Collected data

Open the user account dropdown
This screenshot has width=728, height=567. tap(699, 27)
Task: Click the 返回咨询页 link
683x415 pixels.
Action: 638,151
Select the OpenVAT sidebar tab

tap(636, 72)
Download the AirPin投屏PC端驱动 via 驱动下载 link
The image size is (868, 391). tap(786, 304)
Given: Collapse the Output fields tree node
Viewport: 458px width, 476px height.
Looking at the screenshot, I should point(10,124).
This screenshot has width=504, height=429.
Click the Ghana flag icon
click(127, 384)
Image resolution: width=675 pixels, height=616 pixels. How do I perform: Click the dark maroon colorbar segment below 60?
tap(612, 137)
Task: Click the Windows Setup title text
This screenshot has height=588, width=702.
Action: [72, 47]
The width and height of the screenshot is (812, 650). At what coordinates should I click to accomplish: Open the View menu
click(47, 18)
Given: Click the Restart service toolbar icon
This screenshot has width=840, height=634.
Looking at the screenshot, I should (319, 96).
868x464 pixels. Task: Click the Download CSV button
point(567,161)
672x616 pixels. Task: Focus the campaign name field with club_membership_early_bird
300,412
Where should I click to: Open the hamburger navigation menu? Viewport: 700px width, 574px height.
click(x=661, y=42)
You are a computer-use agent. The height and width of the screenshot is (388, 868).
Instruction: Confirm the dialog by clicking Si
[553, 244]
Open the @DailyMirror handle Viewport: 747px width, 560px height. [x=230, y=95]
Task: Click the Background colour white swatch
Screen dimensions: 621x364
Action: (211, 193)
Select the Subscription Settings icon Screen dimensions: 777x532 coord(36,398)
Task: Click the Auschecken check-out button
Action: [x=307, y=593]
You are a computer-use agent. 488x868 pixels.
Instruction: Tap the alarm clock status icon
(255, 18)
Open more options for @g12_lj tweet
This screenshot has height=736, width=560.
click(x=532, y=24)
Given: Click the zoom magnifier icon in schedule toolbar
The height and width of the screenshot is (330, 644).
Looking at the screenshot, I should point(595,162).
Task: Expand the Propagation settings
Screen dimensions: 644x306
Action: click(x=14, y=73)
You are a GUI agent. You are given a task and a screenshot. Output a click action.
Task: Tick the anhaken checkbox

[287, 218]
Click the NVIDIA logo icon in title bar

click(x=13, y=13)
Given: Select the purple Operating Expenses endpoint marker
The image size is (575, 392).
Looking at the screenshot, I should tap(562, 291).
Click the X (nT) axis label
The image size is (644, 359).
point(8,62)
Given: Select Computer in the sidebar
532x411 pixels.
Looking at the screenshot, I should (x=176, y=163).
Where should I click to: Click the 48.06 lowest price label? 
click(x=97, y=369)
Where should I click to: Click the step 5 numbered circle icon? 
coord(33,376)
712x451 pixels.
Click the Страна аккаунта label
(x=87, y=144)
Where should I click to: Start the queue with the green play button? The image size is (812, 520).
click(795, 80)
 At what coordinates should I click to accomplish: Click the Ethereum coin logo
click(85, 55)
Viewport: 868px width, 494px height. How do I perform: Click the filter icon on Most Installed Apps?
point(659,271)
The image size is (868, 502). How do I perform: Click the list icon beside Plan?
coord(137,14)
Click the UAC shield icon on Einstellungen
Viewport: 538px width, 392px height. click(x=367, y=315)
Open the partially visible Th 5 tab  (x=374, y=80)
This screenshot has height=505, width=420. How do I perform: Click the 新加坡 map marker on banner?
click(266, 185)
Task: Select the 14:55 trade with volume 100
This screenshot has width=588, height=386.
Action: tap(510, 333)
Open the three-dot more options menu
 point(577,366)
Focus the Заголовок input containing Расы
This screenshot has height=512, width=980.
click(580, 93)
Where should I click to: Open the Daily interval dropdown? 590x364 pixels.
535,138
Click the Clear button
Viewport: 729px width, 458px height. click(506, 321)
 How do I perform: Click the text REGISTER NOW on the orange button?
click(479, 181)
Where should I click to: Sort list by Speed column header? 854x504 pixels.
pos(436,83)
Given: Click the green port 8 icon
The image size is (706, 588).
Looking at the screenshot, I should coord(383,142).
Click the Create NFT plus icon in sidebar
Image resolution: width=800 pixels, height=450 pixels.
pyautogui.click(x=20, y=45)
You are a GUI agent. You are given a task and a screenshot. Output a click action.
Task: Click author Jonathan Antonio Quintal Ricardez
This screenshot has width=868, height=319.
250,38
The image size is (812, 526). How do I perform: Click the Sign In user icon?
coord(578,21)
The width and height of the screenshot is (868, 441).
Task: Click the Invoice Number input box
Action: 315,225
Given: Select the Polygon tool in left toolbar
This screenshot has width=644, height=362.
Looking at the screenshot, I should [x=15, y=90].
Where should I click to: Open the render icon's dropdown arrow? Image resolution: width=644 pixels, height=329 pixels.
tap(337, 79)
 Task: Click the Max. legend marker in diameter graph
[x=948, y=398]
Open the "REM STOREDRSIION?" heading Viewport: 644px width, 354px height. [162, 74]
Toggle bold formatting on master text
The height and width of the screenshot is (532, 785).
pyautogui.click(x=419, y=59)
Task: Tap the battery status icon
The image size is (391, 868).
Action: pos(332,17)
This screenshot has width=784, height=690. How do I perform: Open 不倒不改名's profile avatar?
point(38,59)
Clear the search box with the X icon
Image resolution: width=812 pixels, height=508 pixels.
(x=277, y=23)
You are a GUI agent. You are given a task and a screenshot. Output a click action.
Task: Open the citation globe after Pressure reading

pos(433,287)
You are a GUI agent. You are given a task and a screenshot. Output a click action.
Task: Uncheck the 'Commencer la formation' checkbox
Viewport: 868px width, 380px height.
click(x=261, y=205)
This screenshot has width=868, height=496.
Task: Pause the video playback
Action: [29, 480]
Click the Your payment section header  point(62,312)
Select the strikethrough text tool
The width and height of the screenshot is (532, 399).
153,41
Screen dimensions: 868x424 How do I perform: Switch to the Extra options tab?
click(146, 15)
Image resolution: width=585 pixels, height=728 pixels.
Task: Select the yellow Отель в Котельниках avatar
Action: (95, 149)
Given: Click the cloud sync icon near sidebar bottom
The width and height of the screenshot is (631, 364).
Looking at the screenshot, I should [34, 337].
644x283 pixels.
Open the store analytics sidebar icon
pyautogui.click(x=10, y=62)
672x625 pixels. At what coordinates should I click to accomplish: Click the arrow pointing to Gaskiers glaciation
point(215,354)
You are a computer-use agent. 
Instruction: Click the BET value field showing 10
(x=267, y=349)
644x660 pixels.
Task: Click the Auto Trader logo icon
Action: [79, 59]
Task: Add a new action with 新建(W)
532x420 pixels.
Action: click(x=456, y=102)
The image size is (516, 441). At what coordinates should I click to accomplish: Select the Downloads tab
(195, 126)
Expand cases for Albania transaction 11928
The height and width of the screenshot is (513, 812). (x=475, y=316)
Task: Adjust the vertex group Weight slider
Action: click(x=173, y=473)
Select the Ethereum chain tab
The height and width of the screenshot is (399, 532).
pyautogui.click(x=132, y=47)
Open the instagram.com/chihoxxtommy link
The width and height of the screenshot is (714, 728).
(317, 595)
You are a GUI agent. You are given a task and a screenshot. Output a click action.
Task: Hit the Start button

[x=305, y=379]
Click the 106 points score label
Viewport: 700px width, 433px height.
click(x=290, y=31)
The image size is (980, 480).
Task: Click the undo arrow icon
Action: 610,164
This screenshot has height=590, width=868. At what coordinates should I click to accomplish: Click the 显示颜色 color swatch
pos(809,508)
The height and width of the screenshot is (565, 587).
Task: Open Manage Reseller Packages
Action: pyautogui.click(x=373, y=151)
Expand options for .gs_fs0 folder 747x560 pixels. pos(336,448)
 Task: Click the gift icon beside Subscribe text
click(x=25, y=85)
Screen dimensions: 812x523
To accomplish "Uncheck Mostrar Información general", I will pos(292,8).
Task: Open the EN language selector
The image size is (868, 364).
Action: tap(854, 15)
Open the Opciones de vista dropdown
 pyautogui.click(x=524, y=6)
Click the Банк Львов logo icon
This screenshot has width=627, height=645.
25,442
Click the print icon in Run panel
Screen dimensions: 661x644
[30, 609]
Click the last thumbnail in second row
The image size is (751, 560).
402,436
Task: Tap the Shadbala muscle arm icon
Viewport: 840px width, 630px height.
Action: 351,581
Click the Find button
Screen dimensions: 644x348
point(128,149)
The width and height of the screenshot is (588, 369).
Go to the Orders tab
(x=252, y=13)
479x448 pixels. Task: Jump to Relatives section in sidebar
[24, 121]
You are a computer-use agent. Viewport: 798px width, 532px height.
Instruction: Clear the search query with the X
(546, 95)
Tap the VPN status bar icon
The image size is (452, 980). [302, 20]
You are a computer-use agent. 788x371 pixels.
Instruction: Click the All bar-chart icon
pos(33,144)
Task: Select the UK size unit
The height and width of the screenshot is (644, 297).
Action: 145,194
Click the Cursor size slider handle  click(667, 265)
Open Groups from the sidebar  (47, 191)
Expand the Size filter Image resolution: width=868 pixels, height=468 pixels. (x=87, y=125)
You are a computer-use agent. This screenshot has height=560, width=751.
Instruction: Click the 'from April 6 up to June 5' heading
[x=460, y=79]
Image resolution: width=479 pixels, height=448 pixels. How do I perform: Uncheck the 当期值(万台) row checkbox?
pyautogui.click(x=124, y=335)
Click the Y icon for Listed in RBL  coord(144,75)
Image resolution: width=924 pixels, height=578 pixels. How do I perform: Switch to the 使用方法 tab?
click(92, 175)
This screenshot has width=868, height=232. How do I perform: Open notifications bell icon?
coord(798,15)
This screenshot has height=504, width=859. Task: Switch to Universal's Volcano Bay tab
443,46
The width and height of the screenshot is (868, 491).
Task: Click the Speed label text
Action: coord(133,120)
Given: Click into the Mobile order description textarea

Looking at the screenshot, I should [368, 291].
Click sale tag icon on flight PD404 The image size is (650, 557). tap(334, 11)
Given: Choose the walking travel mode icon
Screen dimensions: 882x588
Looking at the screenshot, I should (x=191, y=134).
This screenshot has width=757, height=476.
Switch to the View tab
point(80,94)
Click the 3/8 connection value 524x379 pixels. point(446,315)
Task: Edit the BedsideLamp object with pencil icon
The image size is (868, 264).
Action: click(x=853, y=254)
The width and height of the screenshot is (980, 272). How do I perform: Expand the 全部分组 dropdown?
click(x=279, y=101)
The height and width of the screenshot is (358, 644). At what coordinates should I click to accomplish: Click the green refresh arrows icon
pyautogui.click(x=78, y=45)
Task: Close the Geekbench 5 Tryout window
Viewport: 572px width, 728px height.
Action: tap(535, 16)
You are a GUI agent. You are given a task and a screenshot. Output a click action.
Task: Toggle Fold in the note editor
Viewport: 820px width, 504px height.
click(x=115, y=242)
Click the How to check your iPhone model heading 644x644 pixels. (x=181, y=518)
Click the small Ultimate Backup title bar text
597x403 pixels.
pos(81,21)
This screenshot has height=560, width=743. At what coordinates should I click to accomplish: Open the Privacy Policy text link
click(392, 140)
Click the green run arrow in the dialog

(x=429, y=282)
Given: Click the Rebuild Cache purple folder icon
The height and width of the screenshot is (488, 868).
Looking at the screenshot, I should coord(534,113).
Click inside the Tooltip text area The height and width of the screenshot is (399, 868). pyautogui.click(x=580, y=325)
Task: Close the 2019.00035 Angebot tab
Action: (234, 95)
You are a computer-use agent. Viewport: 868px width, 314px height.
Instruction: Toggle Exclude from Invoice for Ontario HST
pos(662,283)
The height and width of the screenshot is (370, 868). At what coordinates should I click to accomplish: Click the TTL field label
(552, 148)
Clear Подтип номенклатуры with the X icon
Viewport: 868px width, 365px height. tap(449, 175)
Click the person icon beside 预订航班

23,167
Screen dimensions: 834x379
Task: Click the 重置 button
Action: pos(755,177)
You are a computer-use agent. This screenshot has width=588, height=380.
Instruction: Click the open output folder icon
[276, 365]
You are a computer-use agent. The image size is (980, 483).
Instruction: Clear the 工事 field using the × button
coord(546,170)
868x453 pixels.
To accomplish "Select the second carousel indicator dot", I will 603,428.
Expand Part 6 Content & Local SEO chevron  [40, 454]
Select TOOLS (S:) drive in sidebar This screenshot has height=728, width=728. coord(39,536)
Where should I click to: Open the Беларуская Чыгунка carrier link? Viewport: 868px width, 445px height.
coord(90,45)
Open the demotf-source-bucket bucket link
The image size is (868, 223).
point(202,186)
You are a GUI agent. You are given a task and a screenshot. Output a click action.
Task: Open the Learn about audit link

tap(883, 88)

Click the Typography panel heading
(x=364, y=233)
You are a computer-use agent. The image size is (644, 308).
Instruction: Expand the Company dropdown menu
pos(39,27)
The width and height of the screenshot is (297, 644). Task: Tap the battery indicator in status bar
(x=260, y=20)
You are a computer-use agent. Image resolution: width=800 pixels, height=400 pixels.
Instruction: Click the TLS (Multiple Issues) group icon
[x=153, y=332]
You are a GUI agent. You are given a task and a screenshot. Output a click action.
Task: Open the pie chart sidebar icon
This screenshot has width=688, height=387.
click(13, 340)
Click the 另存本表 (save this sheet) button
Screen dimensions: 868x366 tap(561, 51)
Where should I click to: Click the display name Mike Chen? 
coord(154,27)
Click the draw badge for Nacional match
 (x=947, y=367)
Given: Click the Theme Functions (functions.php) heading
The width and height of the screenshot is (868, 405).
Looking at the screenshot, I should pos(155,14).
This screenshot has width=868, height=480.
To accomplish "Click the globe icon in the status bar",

Your objective:
Starting at the line that contains "Click the small" and stopping after the line that contains "Given: Click the Rebuild", write out every line exactly as it appears above, and no other line.

Output:
Click the small Ultimate Backup title bar text
597x403 pixels.
pos(81,21)
This screenshot has height=560, width=743. At what coordinates should I click to accomplish: Open the Privacy Policy text link
click(392, 140)
Click the green run arrow in the dialog

(x=429, y=282)
Given: Click the Rebuild Cache purple folder icon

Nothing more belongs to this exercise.